When there are thousands of variables, the Cholesky decomposition might take a second or more. If you call the RandNormal function thousands of times during a simulation study, you pay that one-second penalty during each call. For the AR(1) covariance structure, you can use the explicit formula for the Cholesky root to save a considerable amount of time. You also do not need to explicitly form the p x p matrix, Σ, which saves RAM. The following SAS/IML function is an efficient way to simulate N observations from a p-dimensional multivariate normal distribution that has an AR(1) correlation structure with parameter ρ:
/* simulate multivariate normal data from a population with AR(1) correlation */ start RandNormalAR1( N, Mean, rho ); mMean = rowvec(Mean); p = ncol(mMean); U = AR1Root(rho, p); /* use explicit formula instead of ROOT(Sigma) */ Z = j(N,p); call randgen(Z,'NORMAL'); return (mMean + Z*U); finish; call randseed(12345); p = 1000; /* big matrix */ mean = j(1, p, 0); /* mean of MVN distribution */ /* simulate data from MVN distribs with different values of rho */ v = do(0.01, 0.99, 0.01); /* choose rho from list 0.01, 0.02, ..., 0.99 */ t0 = time(); /* time it! */ do i = 1 to ncol(v); rho = v[i]; X = randnormalAR1(500, mean, rho); /* simulate 500 obs from MVN with p vars */ end; t_SimMVN = time() - t0; /* total time to simulate all data */ print t_SimMVN;
The previous loop generates a sample that contains N=500 observations and p=1000 variables. Each sample is from a multivariate normal distribution that has an AR(1) correlation, but each sample is generated for a different value of ρ, where ρ = 0.01. 0.02, ..., 0.99. On my desktop computer, this simulation of 100 correlated samples takes about 4 seconds. This is about 25% of the time for the same simulation that explicitly forms the AR(1) correlation matrix and calls RandNormal.
In summary, the AR(1) correlation matrix is an easy way to generate a symmetric positive definite matrix.
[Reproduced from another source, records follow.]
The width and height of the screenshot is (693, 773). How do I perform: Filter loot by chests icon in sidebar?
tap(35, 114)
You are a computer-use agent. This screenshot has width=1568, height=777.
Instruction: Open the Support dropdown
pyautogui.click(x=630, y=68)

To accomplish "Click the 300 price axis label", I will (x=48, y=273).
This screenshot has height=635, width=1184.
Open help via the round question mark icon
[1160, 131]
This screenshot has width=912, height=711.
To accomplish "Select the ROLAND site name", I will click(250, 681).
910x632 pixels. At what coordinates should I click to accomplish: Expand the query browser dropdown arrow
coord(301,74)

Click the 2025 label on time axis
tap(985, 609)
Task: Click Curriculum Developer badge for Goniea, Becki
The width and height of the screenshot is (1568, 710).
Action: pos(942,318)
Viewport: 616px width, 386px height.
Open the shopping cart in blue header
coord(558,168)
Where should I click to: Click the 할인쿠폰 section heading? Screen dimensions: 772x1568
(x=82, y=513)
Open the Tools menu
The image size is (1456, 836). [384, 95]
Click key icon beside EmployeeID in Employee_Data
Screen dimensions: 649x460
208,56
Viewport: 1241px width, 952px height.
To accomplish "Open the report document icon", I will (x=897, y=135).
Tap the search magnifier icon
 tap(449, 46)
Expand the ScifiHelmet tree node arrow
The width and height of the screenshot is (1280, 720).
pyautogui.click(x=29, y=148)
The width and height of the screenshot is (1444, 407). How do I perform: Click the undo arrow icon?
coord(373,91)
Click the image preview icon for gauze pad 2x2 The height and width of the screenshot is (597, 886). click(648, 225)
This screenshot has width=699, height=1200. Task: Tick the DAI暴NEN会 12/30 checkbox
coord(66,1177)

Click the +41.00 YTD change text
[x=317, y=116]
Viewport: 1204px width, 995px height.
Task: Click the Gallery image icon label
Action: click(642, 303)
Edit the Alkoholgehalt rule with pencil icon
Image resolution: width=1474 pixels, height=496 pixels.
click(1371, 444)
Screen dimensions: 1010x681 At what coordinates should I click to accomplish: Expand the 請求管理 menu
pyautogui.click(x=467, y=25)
You can use the DISTANCE function in SAS/IML 14.3 to create such a matrix, but for some applications you might only require the Cholesky root of the matrix. The AR(1) correlation matrix has an explicit Cholesky root that you can use to speed up simulation studies such as generating samples from a multivariate normal distribution that has an AR(1) correlation.